ART | CRITIQUE

L’Atelier

PMuriel Denet
@29 Mar 2010

Pour qui n’avait pas vu la grande rétrospective Lucian Freud en 1987, le Centre Pompidou offre l’occasion de (re)découvrir, en une monographie resserrée autour du thème de l’atelier, la peinture, connue par une pléthore de reproductions, mais peu vue en France, de l’artiste réputé le plus cher du monde.

L’atelier occupe une place déterminante dans le travail de Freud. Il est la clef de voûte d’un dispositif pictural, ancré dans une tradition que le modernisme avait remisée, incluant chevalet, peinture à l’huile, et observation longue et minutieuse d’un modèle vivant, le plus souvent nu. Il fait aussi figure de chambre noire, où l’artiste enregistre méticuleusement ce qui lui advient du monde.
Un monde qui entre par les fenêtres, quand les stores n’en sont pas baissés, ce qui est rare : une rue proprette de Notting Hill (Large Interior, Notting Hill, 1998), l’océan des toits et building de Paddington (Two Irishmen in W11, 1984-1985), ou ce qu’en voit le peintre en se tournant vers l’extérieur: jardinet urbain (Garden Painting, 1995), cours jonchée de détritus (Wasterground with Houses, Paddington, 1970-1972), bâtiments d’usine (Factory in North London, 1972).
Ces fragments urbains sont peints avec une précision quasi photographique: une rigueur rectiligne associée à un souci du détail exact, qui contrastent avec les corps malmenés et les visages empâtés, taillés au couteau et à la brosse, dans la lumière blafarde de l’atelier, théâtre des tourments de l’artiste, dont les modèles, proches, amis, ou professionnels aux corpulences hors norme, seraient les victimes expiatoires.

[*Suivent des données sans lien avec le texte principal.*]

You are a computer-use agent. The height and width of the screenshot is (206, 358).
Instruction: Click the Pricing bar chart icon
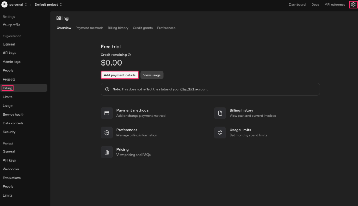pos(107,152)
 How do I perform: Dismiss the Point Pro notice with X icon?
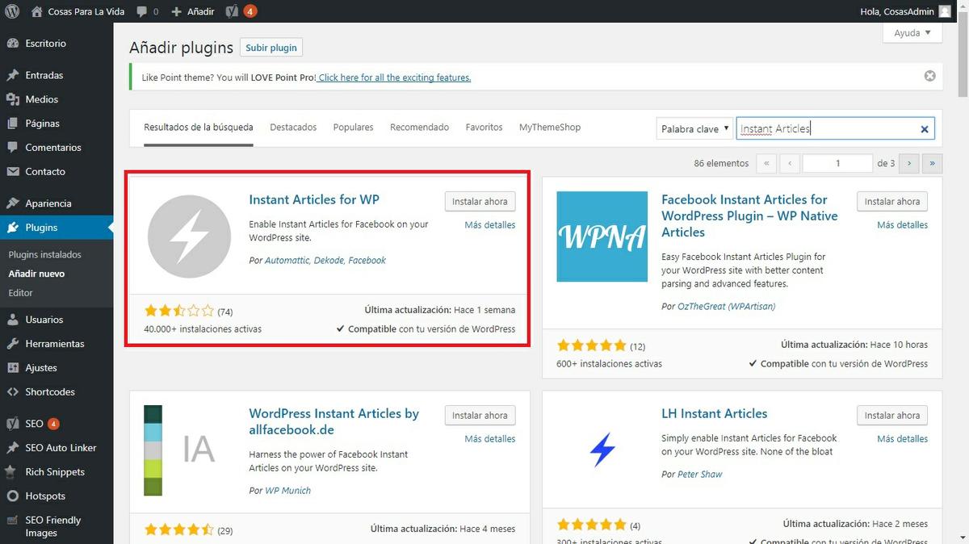point(929,76)
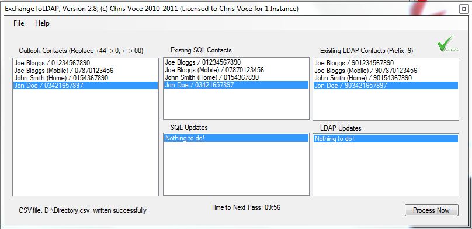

De toile en toile, l’atelier, qui s’est déplacé à sept reprises, des faubourgs populaires de Paddington au quartier plus chic de Notting Hill, se fait familier, avec ses fauteuils et sofas défoncés, le lit de fer et son matelas de laine vert, le lavabo écaillé et sa tuyauterie de cuivre, la veste suspendue à une patère, les plantes vertes souffreteuses, le lévrier indifférent, les amas de chiffons raides de peinture sèche, l’espace confiné et l’éclairage cru, le mur couvert d’une sédimentation picturale que le peintre se (com)plait à reproduire en arrière-plan de nombreuses scènes.

Scènes souvent énigmatiques, voire absurdes, peuplées de cadavres ou d’amants sous les lits, ou mises en abymes complexes, parfois ironiques, comme l’un de ses nombreux autoportraits The Painter Surprised by a Naked Admirer, où le modèle se prosterne adoratrice aux pieds du maître amusé.

Car Lucian Freud est un démiurge qui plie à ses désirs de maîtrise totale les corps et l’espace. Les perspectives fuyantes et fausses mettent à plat des compositions à la fois éthérés et crues, tenant à distance toute intimité qui n’est qu’apparente. Froideur et indifférence, à l’instar du vieil homme, assis dans le sofa du premier plan, qui, absorbé par sa lecture, reste parfaitement étranger à la scène iconoclaste d’un homme plus jeune qui donne le sein à un enfant (Large Interior, Notting Hill, 1998).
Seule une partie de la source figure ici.